The unaccountability of Italian politicians and their control over the national economy has led to disaster. Politicians eager to increase their power and wealth have been able to act without check with the loyal support of their interest groups. Italy is now paying the price for this folly.
Who is to blame?
There is little doubt that Silvio Berlusconi is most responsible for this disaster, as he has run three different governments: in 1994, from 2001 to 2006, and from 2008 onwards. The failure of his leadership is self-evident, as the liberalizations he had promised have not made it beyond the op-eds of friendly columnists who were forecasting a Reaganite revolution. The commitment to make Italy a more dynamic country, not suffocated by red tape and corruption, has been eclipsed by scandals. In effect, Berlusconi has not freed Italy from the leeches on its back. Instead, by surrounding himself with individuals interested only in aggrandizing their power and wealth, Berlusconi has exacerbated the situation. When his legal problems finally became his first concern a few years ago, Berlusconi came to depend on his yes-men as much as they depend on him, thus limiting his capacity to act.
It would be unfair, however, to solely blame Berlusconi. The tale of the Italian disaster has many authors, and while Berlusconi has clearly been responsible for the current situation, the opposition has also played its part. To its credit, the center-left coalition governed better than the current center-right. However, this more reflects the failure of the latter, rather than the success of the former. The center-left government led by Romano Prodi in 2006 consisted of 103 ministers and undersecretaries, an unprecedented number even by Italian standards. In order to accommodate all of them, the government had to meet in a villa outside Rome, since no building in the capital could host them altogether. When the first budget law was under scrutiny in 2006, this wide and incoherent coalition could not come to an agreement. The result was a lowering of the retirement age for some public officials, an irrational and damaging decision in Europe, especially given Italy’s aging population and urgent need for reforming the pension system. Constrained by the Communist Party and other extreme parties from the left, the center-left Coalition, weakened by recurring scandals, finally fell when prosecutors started an investigation concerning Clemente Mastella, the Minister of Justice.
Is There a Future?
A prognosis of how Italy will survive its financial, political, and social crisis is quite difficult. At the moment, prospects are grim. The government, having praised itself for three years for its response to the Great Recession, has been caught by surprise by the unfolding events. It seems to be clueless on how to address the panic in financial markets. At the same time, the opposition is driven by slogans more appropriate for the 1970s. Italy has a paucity of leadership and no political leader or party presents a viable alternative.
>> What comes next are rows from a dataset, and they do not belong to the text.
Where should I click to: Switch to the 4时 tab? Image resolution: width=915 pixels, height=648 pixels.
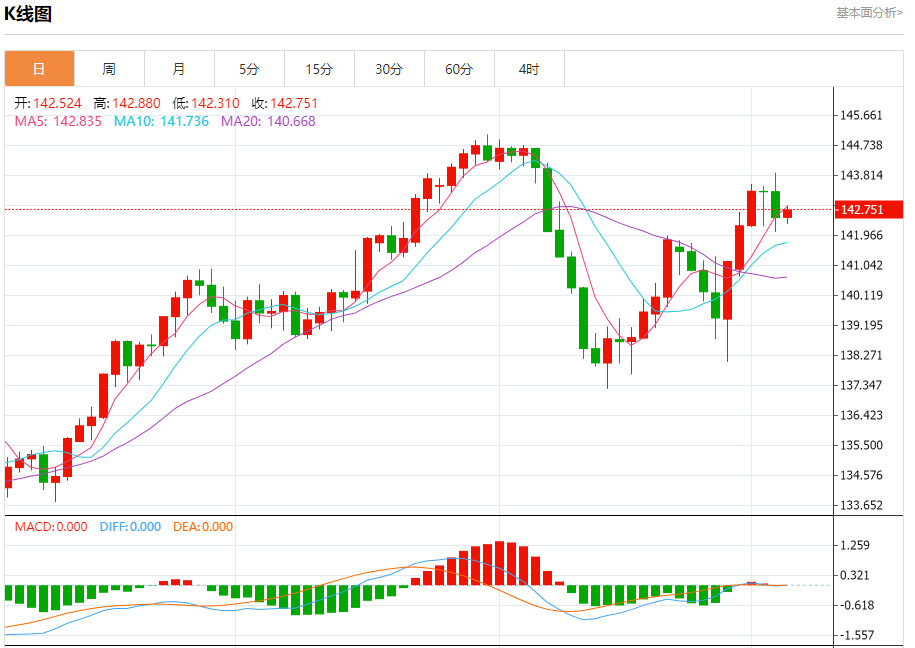[529, 69]
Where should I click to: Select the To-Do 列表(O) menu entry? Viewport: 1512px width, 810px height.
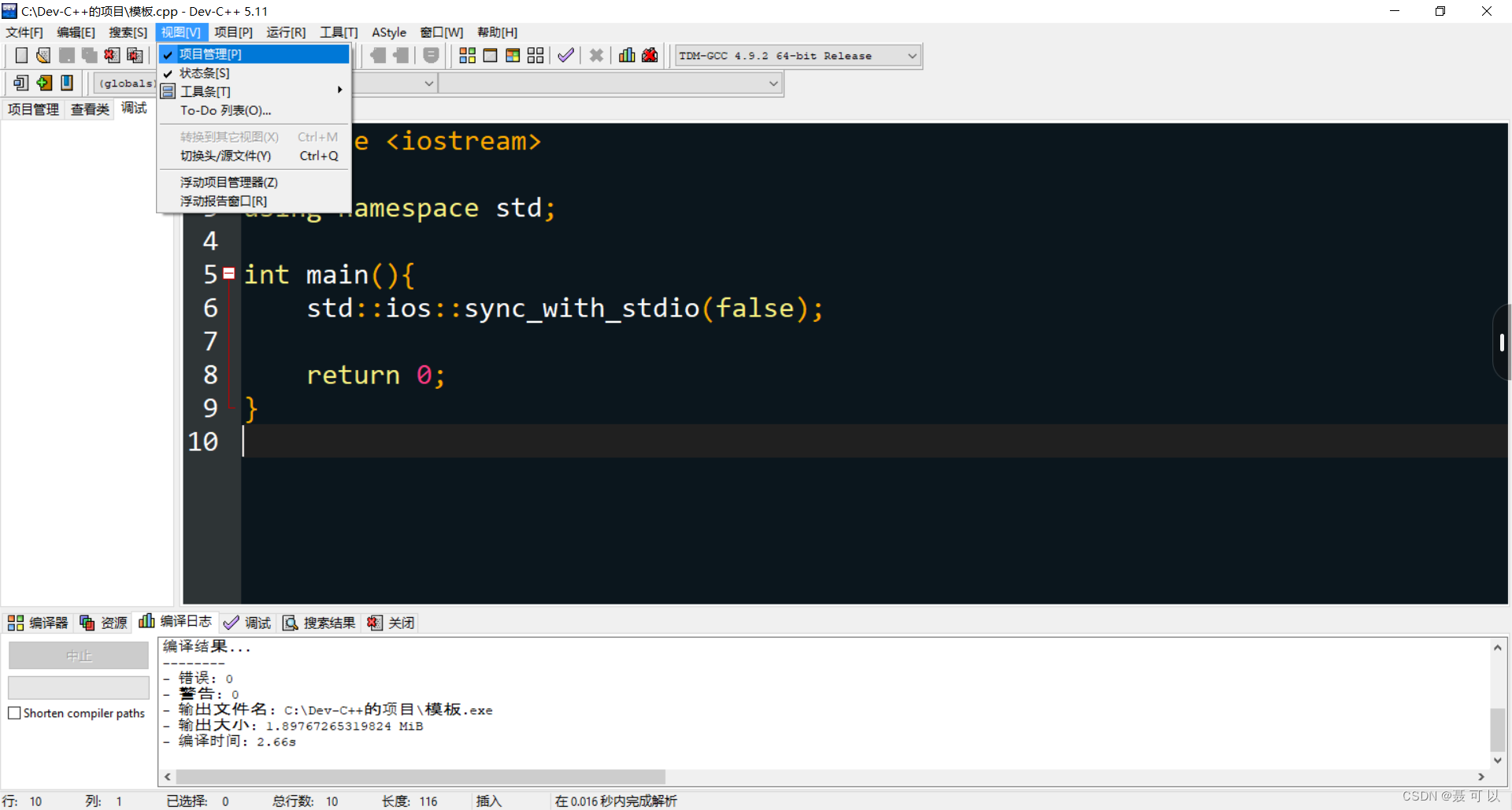[x=225, y=110]
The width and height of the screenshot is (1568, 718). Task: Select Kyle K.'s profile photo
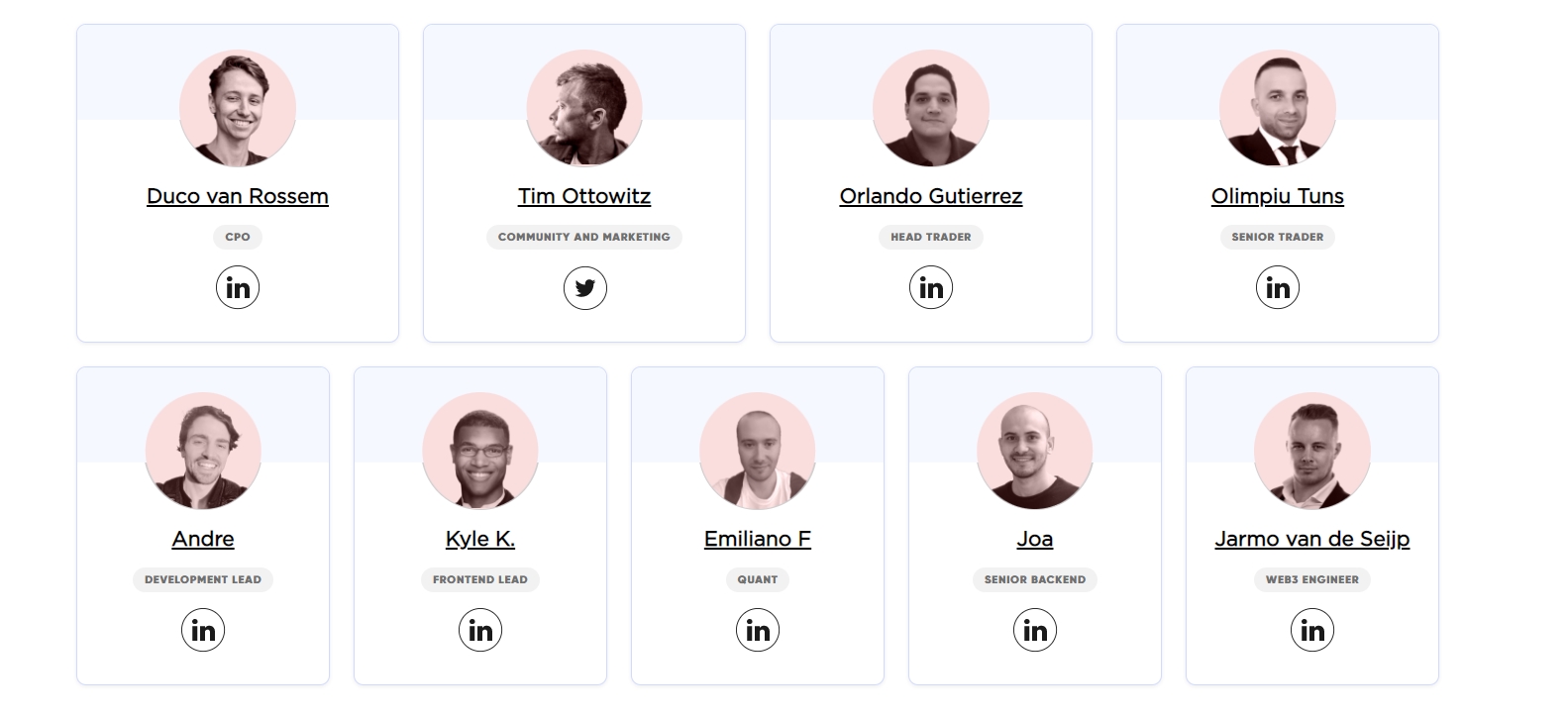[x=480, y=451]
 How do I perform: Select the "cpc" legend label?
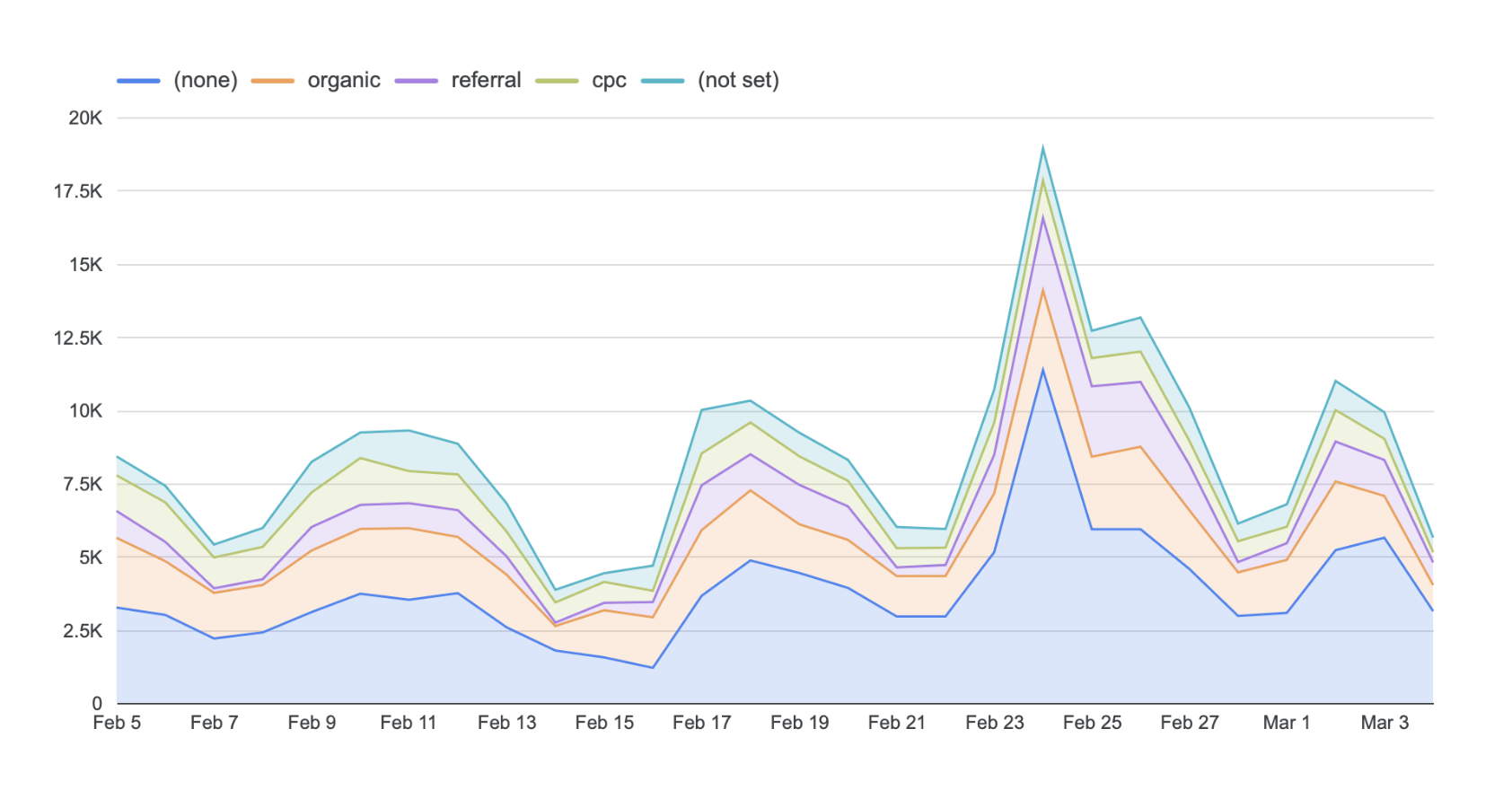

Italian citizens have to reform their political institutions. They must realize that Berlusconi is a burden for Italy, and that Italy is better off without him. While doing so, they must remember that Berlusconi is a symptom rather than simply a cause. His tenure has increasingly become driven by the attempt to save himself from prosecution. Without a more accountable political system, Italy’s future will continue to be like its past.